The kowari:is syntax is a "neat" way of doing it, in that it fits iTQL trivially, but it is a syntax I dislike. The reason here is that it isn't a "constraint" in the usual sense, but actually changes other constraints in the query. I'd have preferred a syntax which makes it easier for a user to understand what they are doing, rather than fitting in with the pre-existing syntax. The kowari:is syntax is also painful to work with in the query layer, as it gets parsed as a constraint, and gets put into the constraint expression as in individual entity. This means that these magical predicates have to be found, and their effect passed on to all the other constraints that they are relevant for. I don't think this algorithm is particularly elegant.

There are several other approaches which could have been tried. The first to come to mind is simply:
($x=<ns:obj> <ns:pred> $y)

This has the advantage of not introducing an AND when no join operations are going to occur. It can be argued that this is not a consideration: after all, the unification optimisation can result in a join being dropped when an AND is present. However, that is an implementation optimisation, and the join operation can occur, depending on the data. The kowari:is predicate on the other hand cannot result in a join.

On the other hand, this syntax has the disadvantage of getting lost in all the other constraints which include the variable $x. It would be redundant to set the variable for each constraint, but if you don't then this syntax would have one constraint modifying all of the others: a situation I would prefer to avoid.

So this kind of syntax would simplify some queries, but would possibly be confusing for others. It may be possible to create something that is distinct from a constraint which applies to all of the constraint, but then the kowari:is constraint almost does that anyway (if you're willing to accept that it is not a normal constraint). There are always tradeoffs. I won't be changing it any time soon, but I certainly won't be averse to having a go if someone comes up with a better idea.

1 comment:

Andrew said...

I'm glad someone else is finally seeing the light with tucana:is. The real problem I had was from a coding perspective is that it smells - it's a special case in a number of places in the code.

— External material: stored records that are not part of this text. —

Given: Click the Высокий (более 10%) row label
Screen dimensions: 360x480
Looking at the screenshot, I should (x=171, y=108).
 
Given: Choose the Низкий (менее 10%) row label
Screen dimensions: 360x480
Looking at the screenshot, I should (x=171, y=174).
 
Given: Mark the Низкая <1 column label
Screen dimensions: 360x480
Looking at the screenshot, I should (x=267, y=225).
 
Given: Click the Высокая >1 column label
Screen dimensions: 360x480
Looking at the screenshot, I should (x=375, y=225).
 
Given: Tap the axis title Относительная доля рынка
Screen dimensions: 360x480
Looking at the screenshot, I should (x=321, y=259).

I remember being told that tucana:is could be considered as being "constraining the graph with all values in it". I think this is a bit of a hack - and doesn't really match what the other constraints do. They either implicitly constrain what is in the FROM clause or explicitly constraint what in the IN.

One way to save tucana:is would be for it to operate in this manor - constraining the FROM or IN. Then it is a normal constraint and can be joined.

Also when you talk about adding assignment the other suggestion I had apart from doing it within the WHERE is to do it before the SELECT. Similar to the PREFIX clause in SPARQL but it assigns variables.

I also had some realisation about the different SPARQL operations (CONSTRUCT for example) and how we could do that with assign clause - I think that would be very interesting.